Exercise data ->
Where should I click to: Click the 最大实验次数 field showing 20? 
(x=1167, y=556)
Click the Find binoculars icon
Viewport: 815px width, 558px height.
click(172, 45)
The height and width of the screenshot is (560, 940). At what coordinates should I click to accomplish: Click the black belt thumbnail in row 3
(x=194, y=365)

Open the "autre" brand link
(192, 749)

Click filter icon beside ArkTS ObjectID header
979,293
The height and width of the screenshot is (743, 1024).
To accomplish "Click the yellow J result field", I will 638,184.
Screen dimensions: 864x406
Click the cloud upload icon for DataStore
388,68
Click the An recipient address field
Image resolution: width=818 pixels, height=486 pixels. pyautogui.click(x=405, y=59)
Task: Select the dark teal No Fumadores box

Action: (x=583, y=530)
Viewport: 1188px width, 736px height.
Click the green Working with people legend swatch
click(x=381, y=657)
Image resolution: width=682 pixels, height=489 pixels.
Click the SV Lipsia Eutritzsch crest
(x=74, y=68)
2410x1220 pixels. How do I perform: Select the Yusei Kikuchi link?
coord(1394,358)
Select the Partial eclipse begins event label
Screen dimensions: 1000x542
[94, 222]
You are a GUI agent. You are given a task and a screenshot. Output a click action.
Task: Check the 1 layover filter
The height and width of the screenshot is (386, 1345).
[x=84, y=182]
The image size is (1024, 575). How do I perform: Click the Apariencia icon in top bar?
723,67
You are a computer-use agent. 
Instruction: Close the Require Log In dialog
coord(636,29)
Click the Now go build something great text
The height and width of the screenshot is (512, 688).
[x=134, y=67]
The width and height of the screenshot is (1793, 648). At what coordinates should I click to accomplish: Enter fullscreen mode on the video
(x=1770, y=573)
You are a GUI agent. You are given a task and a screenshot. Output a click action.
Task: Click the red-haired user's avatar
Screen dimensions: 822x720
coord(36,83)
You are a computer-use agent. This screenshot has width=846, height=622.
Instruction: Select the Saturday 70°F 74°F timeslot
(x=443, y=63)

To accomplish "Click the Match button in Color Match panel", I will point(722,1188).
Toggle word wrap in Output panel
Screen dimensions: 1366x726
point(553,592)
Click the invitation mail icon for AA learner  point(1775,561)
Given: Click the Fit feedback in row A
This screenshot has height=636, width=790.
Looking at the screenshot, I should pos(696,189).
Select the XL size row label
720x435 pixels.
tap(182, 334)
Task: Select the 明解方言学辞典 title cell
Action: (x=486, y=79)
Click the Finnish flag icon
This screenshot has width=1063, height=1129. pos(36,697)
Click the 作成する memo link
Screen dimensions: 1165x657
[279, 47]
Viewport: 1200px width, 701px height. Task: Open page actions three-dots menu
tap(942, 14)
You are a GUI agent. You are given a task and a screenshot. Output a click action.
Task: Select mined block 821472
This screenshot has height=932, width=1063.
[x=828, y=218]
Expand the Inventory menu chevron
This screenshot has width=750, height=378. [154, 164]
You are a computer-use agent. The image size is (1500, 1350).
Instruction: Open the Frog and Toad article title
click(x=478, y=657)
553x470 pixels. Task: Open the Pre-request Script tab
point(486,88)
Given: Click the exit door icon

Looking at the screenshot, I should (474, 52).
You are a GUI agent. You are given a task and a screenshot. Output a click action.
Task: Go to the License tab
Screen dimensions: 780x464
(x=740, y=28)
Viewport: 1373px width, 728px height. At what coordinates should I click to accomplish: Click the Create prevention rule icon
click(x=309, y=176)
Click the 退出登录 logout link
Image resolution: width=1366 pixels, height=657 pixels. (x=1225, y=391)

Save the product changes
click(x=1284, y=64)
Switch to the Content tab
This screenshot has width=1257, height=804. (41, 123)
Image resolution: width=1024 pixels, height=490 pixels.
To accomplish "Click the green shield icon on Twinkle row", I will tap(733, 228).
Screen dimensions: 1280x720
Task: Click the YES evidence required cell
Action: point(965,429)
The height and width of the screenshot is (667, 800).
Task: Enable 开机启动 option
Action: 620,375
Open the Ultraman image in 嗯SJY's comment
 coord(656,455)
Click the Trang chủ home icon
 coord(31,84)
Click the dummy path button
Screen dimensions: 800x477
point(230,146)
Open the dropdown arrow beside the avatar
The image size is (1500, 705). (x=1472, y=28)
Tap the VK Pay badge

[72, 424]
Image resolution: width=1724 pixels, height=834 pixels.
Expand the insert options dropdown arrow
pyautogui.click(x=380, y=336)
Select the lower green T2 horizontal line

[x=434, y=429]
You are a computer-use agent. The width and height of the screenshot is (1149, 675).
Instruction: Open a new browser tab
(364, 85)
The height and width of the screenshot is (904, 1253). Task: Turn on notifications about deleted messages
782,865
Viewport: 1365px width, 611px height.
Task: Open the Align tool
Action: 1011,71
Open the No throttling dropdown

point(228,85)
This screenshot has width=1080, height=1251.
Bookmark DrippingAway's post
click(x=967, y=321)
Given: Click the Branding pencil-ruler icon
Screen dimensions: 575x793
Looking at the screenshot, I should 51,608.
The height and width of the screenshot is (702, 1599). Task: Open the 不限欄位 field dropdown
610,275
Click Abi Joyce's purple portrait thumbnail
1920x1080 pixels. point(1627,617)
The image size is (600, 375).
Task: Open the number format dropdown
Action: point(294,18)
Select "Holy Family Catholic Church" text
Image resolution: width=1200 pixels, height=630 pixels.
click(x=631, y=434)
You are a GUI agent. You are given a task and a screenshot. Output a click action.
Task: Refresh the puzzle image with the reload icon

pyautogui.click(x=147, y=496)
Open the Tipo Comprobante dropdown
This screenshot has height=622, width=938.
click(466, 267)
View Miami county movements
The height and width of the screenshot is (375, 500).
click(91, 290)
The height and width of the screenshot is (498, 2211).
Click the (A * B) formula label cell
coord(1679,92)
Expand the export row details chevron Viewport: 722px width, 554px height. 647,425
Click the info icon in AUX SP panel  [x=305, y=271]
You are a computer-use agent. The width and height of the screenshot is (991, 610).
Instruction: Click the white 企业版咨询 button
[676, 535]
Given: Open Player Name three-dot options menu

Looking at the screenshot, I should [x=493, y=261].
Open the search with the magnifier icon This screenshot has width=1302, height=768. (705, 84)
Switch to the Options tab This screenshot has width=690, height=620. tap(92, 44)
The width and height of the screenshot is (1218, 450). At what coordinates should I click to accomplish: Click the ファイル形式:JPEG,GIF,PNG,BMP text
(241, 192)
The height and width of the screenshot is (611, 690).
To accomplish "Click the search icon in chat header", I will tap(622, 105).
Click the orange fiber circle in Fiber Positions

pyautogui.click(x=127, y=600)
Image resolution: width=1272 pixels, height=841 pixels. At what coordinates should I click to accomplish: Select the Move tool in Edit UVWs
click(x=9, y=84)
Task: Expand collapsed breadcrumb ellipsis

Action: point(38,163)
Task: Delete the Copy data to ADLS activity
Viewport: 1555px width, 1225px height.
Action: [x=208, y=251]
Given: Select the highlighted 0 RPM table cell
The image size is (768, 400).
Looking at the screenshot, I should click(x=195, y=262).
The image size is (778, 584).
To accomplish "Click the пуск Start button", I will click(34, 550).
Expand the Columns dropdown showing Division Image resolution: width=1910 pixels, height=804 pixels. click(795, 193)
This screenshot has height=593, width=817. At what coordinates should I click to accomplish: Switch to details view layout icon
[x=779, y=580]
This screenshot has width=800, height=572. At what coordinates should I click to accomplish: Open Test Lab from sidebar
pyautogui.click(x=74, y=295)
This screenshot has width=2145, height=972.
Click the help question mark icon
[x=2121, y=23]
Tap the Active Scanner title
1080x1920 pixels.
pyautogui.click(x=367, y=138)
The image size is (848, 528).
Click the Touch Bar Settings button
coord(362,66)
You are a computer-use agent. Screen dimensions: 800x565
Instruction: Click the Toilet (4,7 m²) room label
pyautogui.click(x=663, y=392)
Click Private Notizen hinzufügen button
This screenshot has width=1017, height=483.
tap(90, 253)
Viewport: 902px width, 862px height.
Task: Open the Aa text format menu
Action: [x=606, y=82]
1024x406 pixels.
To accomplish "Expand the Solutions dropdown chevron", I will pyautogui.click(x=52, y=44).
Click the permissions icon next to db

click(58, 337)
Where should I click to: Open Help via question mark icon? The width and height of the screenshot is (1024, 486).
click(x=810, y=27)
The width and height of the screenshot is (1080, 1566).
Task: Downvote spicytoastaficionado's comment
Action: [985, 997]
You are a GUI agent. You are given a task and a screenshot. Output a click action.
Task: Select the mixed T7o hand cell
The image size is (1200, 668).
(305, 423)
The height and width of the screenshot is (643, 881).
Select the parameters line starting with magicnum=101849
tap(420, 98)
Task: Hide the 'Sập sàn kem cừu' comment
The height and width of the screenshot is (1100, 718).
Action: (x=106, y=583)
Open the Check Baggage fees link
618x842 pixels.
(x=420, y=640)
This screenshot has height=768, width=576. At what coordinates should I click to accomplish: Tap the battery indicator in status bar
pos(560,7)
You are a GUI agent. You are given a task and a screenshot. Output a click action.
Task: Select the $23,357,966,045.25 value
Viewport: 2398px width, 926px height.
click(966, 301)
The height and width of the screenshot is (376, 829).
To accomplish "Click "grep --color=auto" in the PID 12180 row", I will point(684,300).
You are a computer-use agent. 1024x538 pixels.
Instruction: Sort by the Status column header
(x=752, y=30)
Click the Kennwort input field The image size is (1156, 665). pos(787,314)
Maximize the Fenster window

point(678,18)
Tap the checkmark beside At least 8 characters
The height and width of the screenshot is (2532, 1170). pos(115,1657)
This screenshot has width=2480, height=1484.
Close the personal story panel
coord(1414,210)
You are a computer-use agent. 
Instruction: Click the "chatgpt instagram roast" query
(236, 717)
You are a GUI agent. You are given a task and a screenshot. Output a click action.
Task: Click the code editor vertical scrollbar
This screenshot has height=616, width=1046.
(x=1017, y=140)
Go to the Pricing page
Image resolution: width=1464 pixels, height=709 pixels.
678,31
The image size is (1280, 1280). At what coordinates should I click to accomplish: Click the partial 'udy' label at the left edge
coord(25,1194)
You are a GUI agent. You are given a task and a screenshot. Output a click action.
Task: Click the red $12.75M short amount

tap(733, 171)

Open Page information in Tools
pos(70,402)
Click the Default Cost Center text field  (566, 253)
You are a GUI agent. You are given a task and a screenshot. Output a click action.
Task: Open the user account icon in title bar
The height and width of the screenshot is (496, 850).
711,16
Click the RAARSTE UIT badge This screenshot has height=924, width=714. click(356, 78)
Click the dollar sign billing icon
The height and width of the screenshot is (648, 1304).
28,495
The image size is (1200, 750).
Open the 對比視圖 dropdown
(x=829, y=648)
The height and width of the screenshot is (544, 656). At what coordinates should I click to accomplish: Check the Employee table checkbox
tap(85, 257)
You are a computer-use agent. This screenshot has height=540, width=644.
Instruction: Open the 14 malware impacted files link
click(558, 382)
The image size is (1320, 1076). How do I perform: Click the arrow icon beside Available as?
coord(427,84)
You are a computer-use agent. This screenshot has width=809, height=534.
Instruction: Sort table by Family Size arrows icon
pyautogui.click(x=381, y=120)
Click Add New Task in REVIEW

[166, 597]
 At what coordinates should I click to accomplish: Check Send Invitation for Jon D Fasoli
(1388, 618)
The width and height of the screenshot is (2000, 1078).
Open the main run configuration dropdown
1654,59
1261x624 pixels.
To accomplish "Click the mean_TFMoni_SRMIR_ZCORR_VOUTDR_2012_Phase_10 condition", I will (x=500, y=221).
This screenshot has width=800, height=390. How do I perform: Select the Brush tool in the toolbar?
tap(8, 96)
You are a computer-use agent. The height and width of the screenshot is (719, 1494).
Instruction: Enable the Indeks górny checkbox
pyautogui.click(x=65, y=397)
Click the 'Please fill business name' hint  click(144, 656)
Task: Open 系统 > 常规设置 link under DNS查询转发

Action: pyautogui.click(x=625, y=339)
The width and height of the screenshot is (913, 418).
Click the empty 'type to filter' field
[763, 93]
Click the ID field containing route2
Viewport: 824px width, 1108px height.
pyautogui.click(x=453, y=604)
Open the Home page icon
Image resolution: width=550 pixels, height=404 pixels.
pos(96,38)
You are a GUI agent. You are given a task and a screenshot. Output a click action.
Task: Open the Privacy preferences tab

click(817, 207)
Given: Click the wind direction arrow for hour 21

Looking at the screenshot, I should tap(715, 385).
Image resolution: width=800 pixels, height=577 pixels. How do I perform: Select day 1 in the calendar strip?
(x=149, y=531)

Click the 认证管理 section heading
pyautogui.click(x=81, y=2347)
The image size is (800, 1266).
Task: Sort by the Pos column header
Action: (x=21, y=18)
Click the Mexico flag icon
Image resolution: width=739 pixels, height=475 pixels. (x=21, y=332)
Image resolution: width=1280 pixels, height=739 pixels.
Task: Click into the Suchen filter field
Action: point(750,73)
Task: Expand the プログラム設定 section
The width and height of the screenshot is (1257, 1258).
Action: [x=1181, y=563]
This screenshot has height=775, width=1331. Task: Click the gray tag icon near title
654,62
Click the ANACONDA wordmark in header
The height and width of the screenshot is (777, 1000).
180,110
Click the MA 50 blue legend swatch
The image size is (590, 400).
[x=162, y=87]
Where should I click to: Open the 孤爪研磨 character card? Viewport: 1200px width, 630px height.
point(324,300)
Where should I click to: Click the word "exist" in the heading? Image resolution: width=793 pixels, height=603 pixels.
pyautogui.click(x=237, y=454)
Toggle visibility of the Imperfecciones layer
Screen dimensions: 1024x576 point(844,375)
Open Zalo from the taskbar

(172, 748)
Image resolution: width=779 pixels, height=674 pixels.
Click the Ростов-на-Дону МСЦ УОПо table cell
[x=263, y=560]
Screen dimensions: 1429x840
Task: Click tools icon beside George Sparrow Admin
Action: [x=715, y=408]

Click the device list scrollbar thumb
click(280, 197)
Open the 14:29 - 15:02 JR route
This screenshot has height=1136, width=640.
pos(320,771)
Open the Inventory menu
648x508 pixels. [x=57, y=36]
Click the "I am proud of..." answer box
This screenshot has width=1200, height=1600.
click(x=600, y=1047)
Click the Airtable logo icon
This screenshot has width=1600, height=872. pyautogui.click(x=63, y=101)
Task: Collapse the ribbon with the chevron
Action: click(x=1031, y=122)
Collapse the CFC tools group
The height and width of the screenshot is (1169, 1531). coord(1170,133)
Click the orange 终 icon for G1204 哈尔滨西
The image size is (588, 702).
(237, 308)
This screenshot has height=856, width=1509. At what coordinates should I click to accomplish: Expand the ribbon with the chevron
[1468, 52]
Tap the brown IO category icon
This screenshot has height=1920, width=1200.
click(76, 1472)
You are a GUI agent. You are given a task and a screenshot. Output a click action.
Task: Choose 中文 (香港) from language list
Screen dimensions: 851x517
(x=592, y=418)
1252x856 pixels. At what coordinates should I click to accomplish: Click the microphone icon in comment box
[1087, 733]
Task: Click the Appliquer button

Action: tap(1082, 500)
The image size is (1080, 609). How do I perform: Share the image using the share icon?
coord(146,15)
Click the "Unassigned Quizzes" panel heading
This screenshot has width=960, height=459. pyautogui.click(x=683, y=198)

What the exercise asks -> Given the records above, reproduce precisely and only the lines between the line holding "Screen dimensions: 864x406" and the line holding "Given: Click the Fit feedback in row A", inclusive.

Result ->
Screen dimensions: 864x406
Click the cloud upload icon for DataStore
388,68
Click the An recipient address field
Image resolution: width=818 pixels, height=486 pixels. pyautogui.click(x=405, y=59)
Task: Select the dark teal No Fumadores box

Action: (x=583, y=530)
Viewport: 1188px width, 736px height.
Click the green Working with people legend swatch
click(x=381, y=657)
Image resolution: width=682 pixels, height=489 pixels.
Click the SV Lipsia Eutritzsch crest
(x=74, y=68)
2410x1220 pixels. How do I perform: Select the Yusei Kikuchi link?
coord(1394,358)
Select the Partial eclipse begins event label
Screen dimensions: 1000x542
[94, 222]
You are a GUI agent. You are given a task and a screenshot. Output a click action.
Task: Check the 1 layover filter
The height and width of the screenshot is (386, 1345).
[x=84, y=182]
The image size is (1024, 575). How do I perform: Click the Apariencia icon in top bar?
723,67
You are a computer-use agent. 
Instruction: Close the Require Log In dialog
coord(636,29)
Click the Now go build something great text
The height and width of the screenshot is (512, 688).
[x=134, y=67]
The width and height of the screenshot is (1793, 648). At what coordinates should I click to accomplish: Enter fullscreen mode on the video
(x=1770, y=573)
You are a GUI agent. You are given a task and a screenshot. Output a click action.
Task: Click the red-haired user's avatar
Screen dimensions: 822x720
coord(36,83)
You are a computer-use agent. This screenshot has width=846, height=622.
Instruction: Select the Saturday 70°F 74°F timeslot
(x=443, y=63)

To accomplish "Click the Match button in Color Match panel", I will point(722,1188).
Toggle word wrap in Output panel
Screen dimensions: 1366x726
point(553,592)
Click the invitation mail icon for AA learner  point(1775,561)
Given: Click the Fit feedback in row A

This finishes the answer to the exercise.